Although there are alternative sources for substituting Russian imports so that energy security is not jeopardized, increases in energy prices are fueled by secondary increases in prices for goods and services. This exacerbates the inflationary pressures that had already manifested themselves before the war as a result of extremely accommodative monetary and fiscal policies in the aftermath of the pandemic.
Inflation, in turn, erodes disposable income and puts pressure on the current account balance, especially as a significant part of imports concerns energy products, c) increased uncertainty can cause short-term deferral of consumer and investment decisions and in the cost of borrowing for State and private sector.
Counterweights
On the other hand, the Greek economy has significant counterweights that support the short-term outlook: (a) there are expectations for a strong tourist season, provided that a worsening of the situation in Ukraine is avoided.
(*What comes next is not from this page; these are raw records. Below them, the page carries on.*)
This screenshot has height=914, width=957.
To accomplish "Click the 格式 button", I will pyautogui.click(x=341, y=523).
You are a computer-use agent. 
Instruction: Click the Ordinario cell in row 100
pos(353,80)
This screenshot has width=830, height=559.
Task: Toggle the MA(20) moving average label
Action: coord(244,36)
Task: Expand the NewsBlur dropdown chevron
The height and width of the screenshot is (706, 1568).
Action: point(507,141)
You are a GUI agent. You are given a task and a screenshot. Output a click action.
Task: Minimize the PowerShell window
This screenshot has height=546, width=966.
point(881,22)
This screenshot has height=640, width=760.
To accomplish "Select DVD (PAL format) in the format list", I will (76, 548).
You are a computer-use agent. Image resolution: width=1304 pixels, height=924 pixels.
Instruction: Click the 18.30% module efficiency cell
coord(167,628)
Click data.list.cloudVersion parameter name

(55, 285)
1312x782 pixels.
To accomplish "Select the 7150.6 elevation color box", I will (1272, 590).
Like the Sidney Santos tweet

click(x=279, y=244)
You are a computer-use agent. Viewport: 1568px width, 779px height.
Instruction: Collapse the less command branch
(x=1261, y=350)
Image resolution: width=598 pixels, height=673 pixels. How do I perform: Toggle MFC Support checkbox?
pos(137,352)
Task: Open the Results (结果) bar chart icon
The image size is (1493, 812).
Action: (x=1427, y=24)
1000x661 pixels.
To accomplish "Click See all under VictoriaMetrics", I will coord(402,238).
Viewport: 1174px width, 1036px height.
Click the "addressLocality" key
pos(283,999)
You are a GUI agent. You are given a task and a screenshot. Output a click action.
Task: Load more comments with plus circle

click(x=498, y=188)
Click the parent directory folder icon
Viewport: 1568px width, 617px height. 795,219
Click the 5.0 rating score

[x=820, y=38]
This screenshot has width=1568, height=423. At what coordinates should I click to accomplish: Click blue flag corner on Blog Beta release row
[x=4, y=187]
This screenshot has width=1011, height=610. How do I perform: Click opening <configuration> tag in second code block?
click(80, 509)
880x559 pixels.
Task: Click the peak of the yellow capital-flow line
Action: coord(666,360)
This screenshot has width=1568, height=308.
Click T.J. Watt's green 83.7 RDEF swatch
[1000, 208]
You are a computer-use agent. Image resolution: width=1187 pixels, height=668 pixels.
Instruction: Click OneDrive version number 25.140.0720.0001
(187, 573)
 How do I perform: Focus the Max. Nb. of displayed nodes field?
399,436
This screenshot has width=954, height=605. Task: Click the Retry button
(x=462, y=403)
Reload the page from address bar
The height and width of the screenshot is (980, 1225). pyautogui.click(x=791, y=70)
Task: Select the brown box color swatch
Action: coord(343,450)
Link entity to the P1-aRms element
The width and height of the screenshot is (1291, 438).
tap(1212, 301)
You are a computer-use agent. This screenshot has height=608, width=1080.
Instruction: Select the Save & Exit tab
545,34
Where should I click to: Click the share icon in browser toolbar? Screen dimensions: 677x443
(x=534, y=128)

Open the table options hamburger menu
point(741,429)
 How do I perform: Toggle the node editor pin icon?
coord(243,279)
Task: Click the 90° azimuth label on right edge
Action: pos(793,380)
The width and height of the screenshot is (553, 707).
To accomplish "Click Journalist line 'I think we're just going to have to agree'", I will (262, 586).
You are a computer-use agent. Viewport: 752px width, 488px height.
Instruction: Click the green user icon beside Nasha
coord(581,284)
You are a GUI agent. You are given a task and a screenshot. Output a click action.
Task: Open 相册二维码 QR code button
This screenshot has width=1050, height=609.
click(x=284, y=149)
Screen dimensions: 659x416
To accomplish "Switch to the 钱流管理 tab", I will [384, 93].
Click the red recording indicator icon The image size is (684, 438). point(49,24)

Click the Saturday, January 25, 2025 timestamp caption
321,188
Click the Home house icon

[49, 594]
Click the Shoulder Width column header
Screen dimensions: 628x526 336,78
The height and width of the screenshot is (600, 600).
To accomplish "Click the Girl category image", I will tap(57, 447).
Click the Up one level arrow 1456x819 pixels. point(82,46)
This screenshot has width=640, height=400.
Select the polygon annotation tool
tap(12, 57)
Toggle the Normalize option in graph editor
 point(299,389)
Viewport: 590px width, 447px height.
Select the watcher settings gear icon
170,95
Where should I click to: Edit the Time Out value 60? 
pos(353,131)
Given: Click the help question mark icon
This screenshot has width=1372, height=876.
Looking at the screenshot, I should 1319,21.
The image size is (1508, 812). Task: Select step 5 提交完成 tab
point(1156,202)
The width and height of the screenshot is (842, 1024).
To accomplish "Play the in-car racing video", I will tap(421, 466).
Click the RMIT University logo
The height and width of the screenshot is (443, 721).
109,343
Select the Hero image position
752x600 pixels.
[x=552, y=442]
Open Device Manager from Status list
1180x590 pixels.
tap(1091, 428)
Also, the latest information shows undiminished activity in several other sectors, (b) Greece will benefit from a Recovery and Sustainability Fund (largest beneficiary in the EU as a percentage of its GDP), the NSRF 2021-2027 and EIB funds, a total of approximately € 90 billion available over the next 5 years.
These funds, together with the mobilized private and banking funds, have the potential, not only to provide great liquidity, but to activate the transformation of the productive model of Greece towards sustainable development based on exports and investments.
However, to achieve this, it is important that resources are effectively channeled into selected economic activities, in particular green transition and digitization, and that they are accompanied by a forward-looking and ambitious implementation of the structural reforms that accompany the disbursement of funds. (c) the economy enjoys a very comfortable liquidity position: around € 34 billion of new deposits have accumulated in the pandemic with the help of fiscal support measures, the state has a liquidity cushion of around € 38 billion, around € 38.5 billion DSBs will be flexibly reinvested in the ECB Pandemic Liquidity Program by the end of 2024 supporting financing costs and banks will draw liquidity from targeted liquidity delivery operations (TLTROs), (d) fiscal measures to reduce energy costs for energy and businesses worth around € 7.5 billion by May 2022. These come in addition to Covid-19-related € 43.3 billion support measures between 2020 and 2022, of which € 4.1 billion billion for 2022.
Nevertheless, it is important to stress the need to control the budget deficit in 2022 and return to a primary budget surplus in 2023 in order to maintain market confidence, especially due to deteriorating financial conditions, and to facilitate the recovery of the Greek economy. Fiscal stability is also a prerequisite for controlling the current account deficit, which is growing.